Enhanced IL-10 production drives protective effects in LPS-challenged miR-21Δmyel mice
IL-10 is classically considered an anti-inflammatory cytokine (42), and more recently, Ip et al. have shown that the inhibitory effect of IL-10 is dependent on the inhibition of LPS-induced glucose uptake and glycolysis and increased oxidative phosphorylation (43). Here, we are investigating whether miR-21-dependent IL-10 production is the primary driver of endotoxin resistance in miR-21Δmyel. We treated miR-21Δmyel BMDMs with an IL-10R blocking antibody, as we have previously shown (32), followed by LPS challenge for 24 h,. Blocking IL-10 actions rescued the production/secretion of TNF-α and IL-6 in LPS-challenged miR-21Δmyel BMDM. These data indicate that increased IL-10 is responsible for low production of inflammatory cytokines in miR-21Δmyel macrophages (Figure 7A). Next, we tested if blocking IL-10R would render miR-21Δmyel mice susceptible to endotoxin. anti-IL-10R treatment increased mortality to endotoxin in LPS-challenged miR-21Δmyel mice (Figure 7B), as well as restored production of IL-6, TNF-α, and IL-1β in the serum of miR-21 deficient mice (Figure 7C, D, and E). Importantly, blocking IL-10R in vitro also restored glycolysis in BMDM from LPS-challenged miR-21Δmyel mice (Figure 7F). Together, these data show a heretofore-unknown link between miR-21, PGE2, IL-10 and glycolysis in macrophage inflammatory response and resistance to sepsis/endotoxemia in mice.

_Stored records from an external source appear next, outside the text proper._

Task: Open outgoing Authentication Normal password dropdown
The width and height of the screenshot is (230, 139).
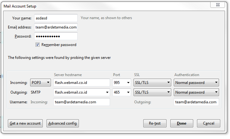Action: coord(196,92)

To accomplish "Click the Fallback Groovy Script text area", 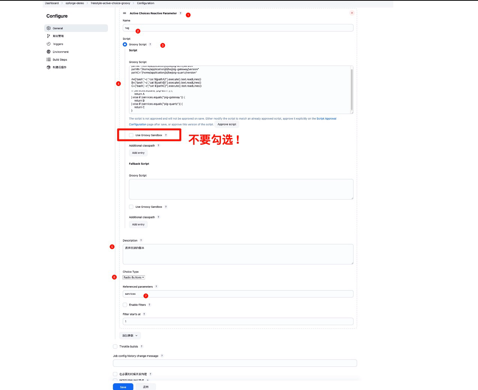I will pyautogui.click(x=241, y=189).
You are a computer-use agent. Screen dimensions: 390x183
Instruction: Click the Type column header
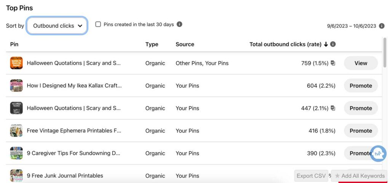coord(152,44)
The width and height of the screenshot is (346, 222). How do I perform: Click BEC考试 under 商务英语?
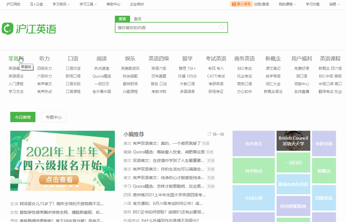[x=244, y=68]
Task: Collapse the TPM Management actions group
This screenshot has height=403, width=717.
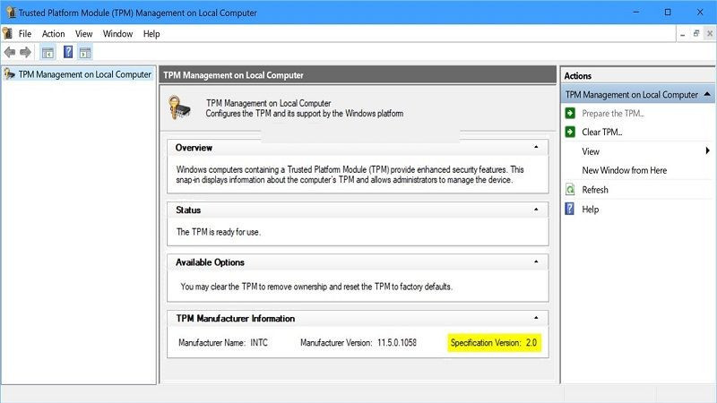Action: [x=707, y=94]
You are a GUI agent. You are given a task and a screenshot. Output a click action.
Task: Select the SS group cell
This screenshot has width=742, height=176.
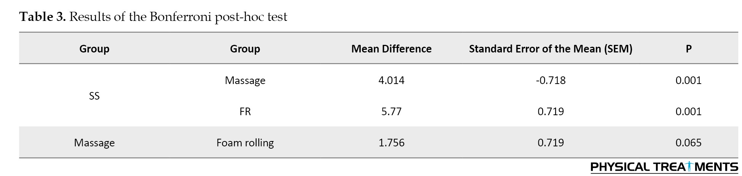pos(94,96)
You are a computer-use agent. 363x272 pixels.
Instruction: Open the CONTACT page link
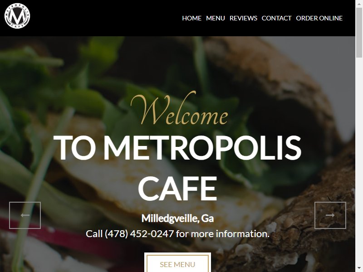click(x=276, y=18)
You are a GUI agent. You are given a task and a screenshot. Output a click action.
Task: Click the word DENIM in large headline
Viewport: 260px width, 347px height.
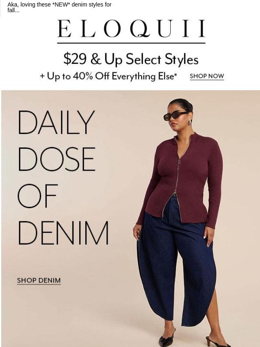[63, 232]
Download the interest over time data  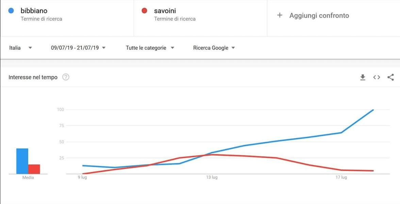pos(363,77)
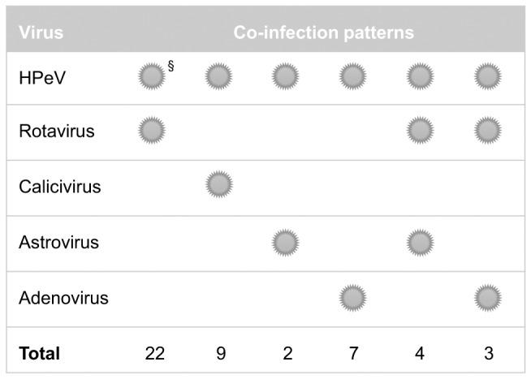This screenshot has width=531, height=379.
Task: Click HPeV icon in 9-total column
Action: click(x=219, y=77)
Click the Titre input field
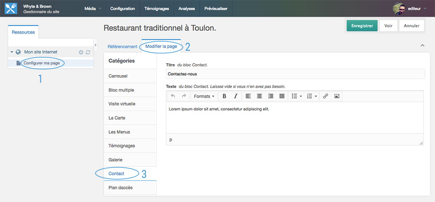 pos(295,74)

Figure 7: IL-10 receptor blockage prevents the anti-inflammatory effects of myeloid-specific miR-21 deletion.

(A) The concentration of TNF-α and IL-6 levels in the supernatant of miR-21Δmyel BMDM treated with anti-10R (10 μg/mL) or PBS (Vehicle) 1-hour prior to LPS challenge for 12 hours by ELISA. Data are from n = 2 mice per group/experiment from at least 3 independent experiments and were analyzed by one-way ANOVA. (B) The survival rate of miR-21Δmyel mice challenged with a lethal dose of LPS (10 mg/kg) and treated with anti-10R (10 mg/kg) or PBS (Vehicle) 1 hour before and 24h after LPS i.p injection. The survival curve was analyzed for 7 days (n=5/7 mice per group) *p < 0.05 versus LPS/PBS treated miR-21Δmyel analyzed by log-rank (Mantel-Cox) test. (C-E) The concentration of IL-1β, IL-6, and TNF-α in the serum of miR-21fl/fl and miR-21Δmyel mice as in A. Cytokines were measured 24h after challenge with LPS by ELISA. Data are from n = 5 mice per group and were analyzed by one-way ANOVA, followed by Bonferroni correction. (F) Real-time ECAR evaluation of glycolysis in miR-21fl/fl and miR-21Δmyel BMDMs treated with anti-10R (10 μg/mL) or PBS (Vehicle) 1-hour prior, followed by challenge with LPS for 12 hours by Seahorse XF glycolysis stress test. Data are from n = 2 mice per group/experiment from at least 3 independent experiments and were analyzed by one-way ANOVA. Violin plots show the frequency distribution of the data *p < 0.05 compared by miR21fl/fl BMDM LPS (control) or vehicle.
Discussion.
The outcome of sepsis is dictated by the impact of macrophage-induced production of inflammatory mediators along with the loss of structural cells and the release of danger-associated molecular patterns (44). Macrophages are exquisite cells in their capacity to adapt to environmental clues; however, intracellular regulatory mechanisms must be in place to prevent macrophage hyperactivation and cause tissue injury (45). Therefore, macrophage pro-inflammatory programs need to be adequately controlled at multiple levels, including transcriptional and posttranscriptional gene expression, post-receptor signaling events, and generation of metabolites that allow cells to adapt and respond to environmental cues (45, 46). Herein we are employing complementary approaches to unveil a unique requirement of myeloid expression of miR-21 in controlling a cytokine-dependent metabolic shift resulting in the overwhelming inflammatory response, organ damage, and death in septic mice.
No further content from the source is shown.